Priska C. Juschka Fine Art
547 West 27th Street, 2nd Floor, 212-244-4320
Chelsea
September 23 - October 23, 2010
Reception: Thursday, September 23, 6 - 9 PM
Web Site
Priska C. Juschka Fine Art is pleased to present The Hidden and the Revered, Hungarian artist Attila Szucs’ first solo show in the United States, with an exhibition of carefully painted canvases alluding to the assumed reality of the generally depicted by revealing its representation as a mere diversion for our cognitive system and collective intelligence.
Technically and conceptually, in Szucs’ paintings, information filters through a smoke screen of delicately painted layers covering individuals, animals and objects with a soft blanket of white light, forcing the audience to adjust sensorially to the details of the narrative.
Szucs leads the viewer through an initially mundane, subsequently odd and alien territory into the depths of the collective unconscious, guiding the senses gently deeper into a world concealed from the human eye.
Using singled out sources from news and mass media, Szucs stages compositions void of overt explanations, causing a sense of memory loss, angst and alienation rather than the satisfaction of a shared collective memory of imagery.
By magnifying the presence of individual subjects and objects isolated from their historical or pictorial context and insulated by the absence of ad hoc references, Szucs charges through an uncharted visual repertoire, conscientiously laying the grounds for new framework formations.
Ultimately, Szucs’ omissions on the canvas leave space for speculation and imagination, providing the viewer with a platform to reconstruct the reality of the depicted and the discourse of the hidden and the revered.
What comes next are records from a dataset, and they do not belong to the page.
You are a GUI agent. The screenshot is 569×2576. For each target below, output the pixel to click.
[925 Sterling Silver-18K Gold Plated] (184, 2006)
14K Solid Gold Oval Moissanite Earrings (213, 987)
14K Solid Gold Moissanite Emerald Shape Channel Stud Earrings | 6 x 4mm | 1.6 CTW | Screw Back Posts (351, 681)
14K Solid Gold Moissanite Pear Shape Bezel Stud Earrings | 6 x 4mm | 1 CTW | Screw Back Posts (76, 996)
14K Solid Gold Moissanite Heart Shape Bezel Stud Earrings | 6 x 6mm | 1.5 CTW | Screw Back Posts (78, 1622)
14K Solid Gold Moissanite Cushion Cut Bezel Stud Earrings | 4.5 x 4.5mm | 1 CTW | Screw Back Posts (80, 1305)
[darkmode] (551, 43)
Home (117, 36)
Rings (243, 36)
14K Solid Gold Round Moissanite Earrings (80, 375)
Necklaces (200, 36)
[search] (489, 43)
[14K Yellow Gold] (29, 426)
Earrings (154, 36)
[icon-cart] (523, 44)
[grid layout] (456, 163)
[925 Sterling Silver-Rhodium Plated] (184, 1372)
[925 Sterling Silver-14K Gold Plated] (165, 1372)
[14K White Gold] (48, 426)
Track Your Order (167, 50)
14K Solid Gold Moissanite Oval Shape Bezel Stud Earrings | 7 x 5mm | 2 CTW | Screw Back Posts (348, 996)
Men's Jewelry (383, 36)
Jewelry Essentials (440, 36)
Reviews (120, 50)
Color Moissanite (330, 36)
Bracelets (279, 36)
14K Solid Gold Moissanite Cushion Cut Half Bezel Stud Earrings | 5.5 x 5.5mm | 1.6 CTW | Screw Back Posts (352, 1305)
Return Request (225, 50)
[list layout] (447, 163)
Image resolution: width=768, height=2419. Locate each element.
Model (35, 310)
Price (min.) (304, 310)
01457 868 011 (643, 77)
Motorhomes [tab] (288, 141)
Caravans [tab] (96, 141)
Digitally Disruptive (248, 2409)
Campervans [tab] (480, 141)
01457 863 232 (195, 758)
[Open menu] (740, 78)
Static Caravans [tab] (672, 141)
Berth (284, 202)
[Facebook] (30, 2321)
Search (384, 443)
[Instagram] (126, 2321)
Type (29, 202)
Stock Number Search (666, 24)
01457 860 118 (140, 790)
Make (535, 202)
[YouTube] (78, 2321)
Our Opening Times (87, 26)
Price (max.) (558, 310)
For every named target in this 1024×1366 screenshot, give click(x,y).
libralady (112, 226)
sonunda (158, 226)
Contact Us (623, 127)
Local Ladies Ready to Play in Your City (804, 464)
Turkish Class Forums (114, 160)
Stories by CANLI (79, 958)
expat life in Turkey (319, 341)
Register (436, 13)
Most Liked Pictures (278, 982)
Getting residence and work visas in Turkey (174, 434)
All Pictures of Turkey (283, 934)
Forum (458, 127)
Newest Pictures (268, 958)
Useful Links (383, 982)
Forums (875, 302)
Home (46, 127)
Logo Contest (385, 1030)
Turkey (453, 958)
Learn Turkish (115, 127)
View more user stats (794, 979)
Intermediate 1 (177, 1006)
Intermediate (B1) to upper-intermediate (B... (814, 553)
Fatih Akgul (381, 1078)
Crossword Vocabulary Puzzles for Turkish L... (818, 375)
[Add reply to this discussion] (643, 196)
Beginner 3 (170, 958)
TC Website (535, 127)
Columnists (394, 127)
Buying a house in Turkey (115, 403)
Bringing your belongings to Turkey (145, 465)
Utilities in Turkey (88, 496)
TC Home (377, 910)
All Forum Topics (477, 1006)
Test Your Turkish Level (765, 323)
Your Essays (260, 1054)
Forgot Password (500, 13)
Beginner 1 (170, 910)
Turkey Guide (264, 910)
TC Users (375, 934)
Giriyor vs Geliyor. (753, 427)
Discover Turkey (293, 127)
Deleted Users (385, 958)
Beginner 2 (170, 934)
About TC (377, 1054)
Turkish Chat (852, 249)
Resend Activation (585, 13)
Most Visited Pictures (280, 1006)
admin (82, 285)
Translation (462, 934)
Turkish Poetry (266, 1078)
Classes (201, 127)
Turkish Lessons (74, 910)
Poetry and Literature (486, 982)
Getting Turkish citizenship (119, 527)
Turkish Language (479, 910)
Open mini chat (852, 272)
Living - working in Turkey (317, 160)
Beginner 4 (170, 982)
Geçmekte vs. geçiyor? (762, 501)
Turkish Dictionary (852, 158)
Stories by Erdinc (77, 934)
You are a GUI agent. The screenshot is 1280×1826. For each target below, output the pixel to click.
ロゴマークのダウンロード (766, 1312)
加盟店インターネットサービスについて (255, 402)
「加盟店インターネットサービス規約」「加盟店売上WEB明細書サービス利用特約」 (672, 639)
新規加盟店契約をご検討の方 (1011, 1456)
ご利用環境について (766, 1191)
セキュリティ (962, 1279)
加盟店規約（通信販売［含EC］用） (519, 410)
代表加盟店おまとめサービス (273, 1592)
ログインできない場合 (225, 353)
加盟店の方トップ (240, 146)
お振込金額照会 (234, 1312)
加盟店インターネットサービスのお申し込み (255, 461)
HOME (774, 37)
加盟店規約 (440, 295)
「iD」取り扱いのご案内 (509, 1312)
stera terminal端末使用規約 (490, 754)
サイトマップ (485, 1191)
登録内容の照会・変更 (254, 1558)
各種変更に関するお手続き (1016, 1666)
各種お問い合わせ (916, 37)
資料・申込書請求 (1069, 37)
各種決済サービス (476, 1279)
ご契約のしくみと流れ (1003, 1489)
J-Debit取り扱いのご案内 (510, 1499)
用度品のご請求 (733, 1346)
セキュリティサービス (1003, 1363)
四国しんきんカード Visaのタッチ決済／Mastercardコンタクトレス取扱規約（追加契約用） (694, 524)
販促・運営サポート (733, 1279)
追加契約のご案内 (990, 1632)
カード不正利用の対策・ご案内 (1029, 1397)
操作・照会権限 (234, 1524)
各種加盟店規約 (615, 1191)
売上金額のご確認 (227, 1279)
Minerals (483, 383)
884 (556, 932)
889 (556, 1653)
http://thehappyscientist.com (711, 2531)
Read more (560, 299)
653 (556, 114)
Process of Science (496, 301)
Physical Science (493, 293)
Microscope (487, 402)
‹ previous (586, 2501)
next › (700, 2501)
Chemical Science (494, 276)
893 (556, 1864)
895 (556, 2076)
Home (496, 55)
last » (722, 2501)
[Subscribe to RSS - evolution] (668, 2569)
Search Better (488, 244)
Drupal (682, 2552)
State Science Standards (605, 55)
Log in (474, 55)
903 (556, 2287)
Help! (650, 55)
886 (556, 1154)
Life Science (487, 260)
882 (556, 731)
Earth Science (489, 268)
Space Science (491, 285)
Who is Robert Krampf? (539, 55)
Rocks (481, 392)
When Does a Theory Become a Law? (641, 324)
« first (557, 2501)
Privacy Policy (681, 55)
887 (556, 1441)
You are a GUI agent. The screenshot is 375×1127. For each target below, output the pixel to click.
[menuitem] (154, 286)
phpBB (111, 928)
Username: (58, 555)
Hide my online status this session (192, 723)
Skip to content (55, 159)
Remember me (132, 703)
Attila Szucs was born in Miskolc, Hungary and currently lives and works in Budapest where he is a professor at the Hungarian Academy of Fine Arts and one of the leading painters of his generation. He has shown in numerous solo and group exhibitions in the United States and Europe, including exhibitions at the KW Institute for Contemporary Art, Berlin; Ludwig Museum, Budapest; Künstlerhaus Bethanien, Berlin; and Tylers Museum, Haarlem, The Netherlands. His works are also held in permanent collections such as Neue Galerie am Landesmuseum Joanneum, Graz, Austria; Hungarian National Gallery, Budapest; Ludwig Museum, Budapest; and Frissiras Museum, Athens, Greece. He is currently included in the group exhibition After the Fall from September 19, 2010 – July 2011, at the Hudson Valley Center for Contemporary Art in Peekskill, NY.